## [Exercise description]
Each line from the beginning of the data below through the line containing "Given: Tap Wawrinka's" should be repeated exactly, please.
◆ ◆ ◆ ◆ ◆
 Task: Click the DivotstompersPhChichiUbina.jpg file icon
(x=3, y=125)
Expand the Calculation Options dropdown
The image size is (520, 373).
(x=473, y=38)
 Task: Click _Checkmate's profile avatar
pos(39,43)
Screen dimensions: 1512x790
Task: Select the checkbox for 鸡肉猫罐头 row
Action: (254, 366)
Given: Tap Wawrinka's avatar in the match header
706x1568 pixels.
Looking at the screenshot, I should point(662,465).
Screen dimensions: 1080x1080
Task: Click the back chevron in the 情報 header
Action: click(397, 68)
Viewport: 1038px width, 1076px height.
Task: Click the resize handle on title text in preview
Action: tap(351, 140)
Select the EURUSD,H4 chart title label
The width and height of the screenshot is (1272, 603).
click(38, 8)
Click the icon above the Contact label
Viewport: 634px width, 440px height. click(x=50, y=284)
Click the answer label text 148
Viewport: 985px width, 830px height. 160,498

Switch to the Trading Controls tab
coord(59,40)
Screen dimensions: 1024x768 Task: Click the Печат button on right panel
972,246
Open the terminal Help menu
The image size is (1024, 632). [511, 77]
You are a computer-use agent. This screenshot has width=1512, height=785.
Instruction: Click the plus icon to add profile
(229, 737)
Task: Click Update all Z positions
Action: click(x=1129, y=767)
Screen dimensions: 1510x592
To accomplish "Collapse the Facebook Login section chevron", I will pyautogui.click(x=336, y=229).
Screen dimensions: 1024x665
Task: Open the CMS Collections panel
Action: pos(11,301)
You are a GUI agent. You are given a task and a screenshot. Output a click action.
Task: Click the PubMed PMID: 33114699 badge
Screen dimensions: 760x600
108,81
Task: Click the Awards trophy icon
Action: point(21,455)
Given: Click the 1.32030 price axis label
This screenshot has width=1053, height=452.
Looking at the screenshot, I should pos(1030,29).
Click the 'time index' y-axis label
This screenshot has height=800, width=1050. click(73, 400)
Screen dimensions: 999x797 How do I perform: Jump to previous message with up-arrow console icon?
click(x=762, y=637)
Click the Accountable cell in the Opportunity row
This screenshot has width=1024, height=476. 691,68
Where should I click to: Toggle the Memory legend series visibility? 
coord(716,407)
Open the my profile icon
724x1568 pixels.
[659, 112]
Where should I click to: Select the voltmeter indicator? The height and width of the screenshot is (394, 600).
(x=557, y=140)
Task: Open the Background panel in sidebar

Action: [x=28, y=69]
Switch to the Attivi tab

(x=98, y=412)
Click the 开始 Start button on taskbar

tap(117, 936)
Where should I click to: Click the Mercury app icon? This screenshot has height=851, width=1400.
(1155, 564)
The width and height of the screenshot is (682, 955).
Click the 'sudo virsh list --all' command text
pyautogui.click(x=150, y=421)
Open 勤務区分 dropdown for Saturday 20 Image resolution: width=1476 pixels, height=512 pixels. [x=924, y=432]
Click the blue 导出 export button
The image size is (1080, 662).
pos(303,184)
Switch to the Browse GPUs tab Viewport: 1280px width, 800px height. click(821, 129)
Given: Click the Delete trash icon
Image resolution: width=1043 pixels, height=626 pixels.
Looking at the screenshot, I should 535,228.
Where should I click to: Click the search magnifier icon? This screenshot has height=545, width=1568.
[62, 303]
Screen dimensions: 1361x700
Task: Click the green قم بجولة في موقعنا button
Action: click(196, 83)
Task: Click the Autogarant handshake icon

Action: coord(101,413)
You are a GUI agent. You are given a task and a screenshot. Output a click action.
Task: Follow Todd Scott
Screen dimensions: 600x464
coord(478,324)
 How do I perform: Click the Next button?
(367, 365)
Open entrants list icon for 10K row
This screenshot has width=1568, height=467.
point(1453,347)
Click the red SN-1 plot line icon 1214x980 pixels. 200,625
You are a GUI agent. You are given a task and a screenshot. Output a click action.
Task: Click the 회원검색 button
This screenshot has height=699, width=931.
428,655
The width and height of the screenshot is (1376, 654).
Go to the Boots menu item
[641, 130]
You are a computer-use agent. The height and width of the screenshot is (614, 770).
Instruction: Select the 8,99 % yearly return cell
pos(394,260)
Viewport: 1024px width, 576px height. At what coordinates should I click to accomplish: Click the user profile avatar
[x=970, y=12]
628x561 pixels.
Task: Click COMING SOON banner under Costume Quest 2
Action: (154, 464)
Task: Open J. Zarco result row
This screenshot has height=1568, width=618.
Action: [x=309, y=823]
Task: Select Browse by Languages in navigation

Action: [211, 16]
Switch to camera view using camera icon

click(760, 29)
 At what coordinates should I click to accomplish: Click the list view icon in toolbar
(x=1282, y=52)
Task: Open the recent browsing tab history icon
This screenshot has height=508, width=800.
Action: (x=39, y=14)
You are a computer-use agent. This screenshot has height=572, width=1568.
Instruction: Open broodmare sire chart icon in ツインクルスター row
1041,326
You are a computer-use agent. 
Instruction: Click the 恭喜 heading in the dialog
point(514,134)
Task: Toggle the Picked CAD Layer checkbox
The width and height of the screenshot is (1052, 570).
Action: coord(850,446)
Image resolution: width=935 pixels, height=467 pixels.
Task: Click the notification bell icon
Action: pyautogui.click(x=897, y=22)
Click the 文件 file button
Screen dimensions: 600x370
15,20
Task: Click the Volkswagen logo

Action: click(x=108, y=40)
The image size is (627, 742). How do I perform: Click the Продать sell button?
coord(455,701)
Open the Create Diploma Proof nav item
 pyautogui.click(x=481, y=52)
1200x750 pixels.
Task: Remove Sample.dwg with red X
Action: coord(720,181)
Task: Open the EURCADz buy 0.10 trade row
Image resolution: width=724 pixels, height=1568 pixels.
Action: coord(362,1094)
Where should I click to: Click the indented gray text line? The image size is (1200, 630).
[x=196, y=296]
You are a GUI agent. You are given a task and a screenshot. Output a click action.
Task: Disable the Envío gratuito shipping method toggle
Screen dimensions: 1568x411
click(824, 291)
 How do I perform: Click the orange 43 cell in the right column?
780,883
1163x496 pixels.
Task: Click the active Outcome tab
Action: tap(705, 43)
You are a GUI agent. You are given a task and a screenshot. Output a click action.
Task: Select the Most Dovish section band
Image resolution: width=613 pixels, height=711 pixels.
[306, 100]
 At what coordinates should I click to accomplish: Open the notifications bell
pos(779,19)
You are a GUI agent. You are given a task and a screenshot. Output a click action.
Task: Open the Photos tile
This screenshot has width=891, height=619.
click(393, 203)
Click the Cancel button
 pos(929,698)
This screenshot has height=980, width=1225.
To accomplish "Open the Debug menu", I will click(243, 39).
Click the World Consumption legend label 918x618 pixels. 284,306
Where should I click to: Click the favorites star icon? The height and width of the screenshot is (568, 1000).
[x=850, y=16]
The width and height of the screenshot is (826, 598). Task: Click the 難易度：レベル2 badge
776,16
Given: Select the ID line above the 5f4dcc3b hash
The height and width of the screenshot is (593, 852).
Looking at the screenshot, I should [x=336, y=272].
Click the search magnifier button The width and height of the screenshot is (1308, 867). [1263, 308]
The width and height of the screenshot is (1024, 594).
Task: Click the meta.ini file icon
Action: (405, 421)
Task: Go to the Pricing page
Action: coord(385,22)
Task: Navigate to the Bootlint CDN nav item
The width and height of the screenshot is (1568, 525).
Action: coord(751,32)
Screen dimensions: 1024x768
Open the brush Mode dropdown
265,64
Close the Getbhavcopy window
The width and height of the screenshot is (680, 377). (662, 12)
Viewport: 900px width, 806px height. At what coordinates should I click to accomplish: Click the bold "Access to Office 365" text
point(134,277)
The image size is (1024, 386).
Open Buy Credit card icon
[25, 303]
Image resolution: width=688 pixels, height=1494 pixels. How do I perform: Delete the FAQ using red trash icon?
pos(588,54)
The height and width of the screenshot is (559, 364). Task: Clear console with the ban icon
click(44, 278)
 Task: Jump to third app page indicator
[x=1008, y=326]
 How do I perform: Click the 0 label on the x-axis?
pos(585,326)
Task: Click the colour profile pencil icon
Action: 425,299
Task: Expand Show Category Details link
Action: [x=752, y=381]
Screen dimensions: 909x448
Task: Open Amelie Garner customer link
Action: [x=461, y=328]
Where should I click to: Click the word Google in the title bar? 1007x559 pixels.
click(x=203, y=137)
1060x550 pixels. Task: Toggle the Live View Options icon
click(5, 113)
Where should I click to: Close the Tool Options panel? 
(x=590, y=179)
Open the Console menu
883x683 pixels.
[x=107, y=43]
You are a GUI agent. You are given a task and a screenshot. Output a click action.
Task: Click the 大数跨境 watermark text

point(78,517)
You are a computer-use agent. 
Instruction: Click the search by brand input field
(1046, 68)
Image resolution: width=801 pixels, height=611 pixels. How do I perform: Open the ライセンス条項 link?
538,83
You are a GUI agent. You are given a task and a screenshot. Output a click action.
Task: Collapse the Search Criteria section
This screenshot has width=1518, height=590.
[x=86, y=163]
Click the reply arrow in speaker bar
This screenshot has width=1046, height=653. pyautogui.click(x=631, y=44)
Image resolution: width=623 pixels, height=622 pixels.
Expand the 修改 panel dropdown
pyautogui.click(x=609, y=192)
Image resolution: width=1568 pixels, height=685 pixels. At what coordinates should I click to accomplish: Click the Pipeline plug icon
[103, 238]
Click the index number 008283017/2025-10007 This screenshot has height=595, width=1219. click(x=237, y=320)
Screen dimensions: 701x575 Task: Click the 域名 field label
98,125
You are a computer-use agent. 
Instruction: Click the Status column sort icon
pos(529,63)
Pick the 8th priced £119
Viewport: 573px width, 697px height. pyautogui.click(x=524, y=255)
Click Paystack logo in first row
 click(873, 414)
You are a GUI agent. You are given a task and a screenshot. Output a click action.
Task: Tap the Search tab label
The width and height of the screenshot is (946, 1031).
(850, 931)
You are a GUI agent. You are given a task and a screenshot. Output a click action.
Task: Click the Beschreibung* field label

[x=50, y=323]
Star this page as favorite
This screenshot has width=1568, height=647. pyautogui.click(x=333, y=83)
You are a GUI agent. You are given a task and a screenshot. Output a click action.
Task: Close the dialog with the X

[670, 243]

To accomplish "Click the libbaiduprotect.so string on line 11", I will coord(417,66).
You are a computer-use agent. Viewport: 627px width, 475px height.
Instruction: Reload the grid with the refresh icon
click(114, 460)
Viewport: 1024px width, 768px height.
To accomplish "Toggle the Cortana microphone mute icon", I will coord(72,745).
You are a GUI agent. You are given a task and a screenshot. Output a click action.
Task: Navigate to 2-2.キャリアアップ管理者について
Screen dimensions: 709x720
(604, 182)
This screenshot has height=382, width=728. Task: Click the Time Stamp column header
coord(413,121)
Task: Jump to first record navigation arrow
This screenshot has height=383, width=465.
◆ ◆ ◆ ◆ ◆
## [Written response]
 Task: Click the DivotstompersPhChichiUbina.jpg file icon
(x=3, y=125)
Expand the Calculation Options dropdown
The image size is (520, 373).
(x=473, y=38)
 Task: Click _Checkmate's profile avatar
pos(39,43)
Screen dimensions: 1512x790
Task: Select the checkbox for 鸡肉猫罐头 row
Action: (254, 366)
Given: Tap Wawrinka's avatar in the match header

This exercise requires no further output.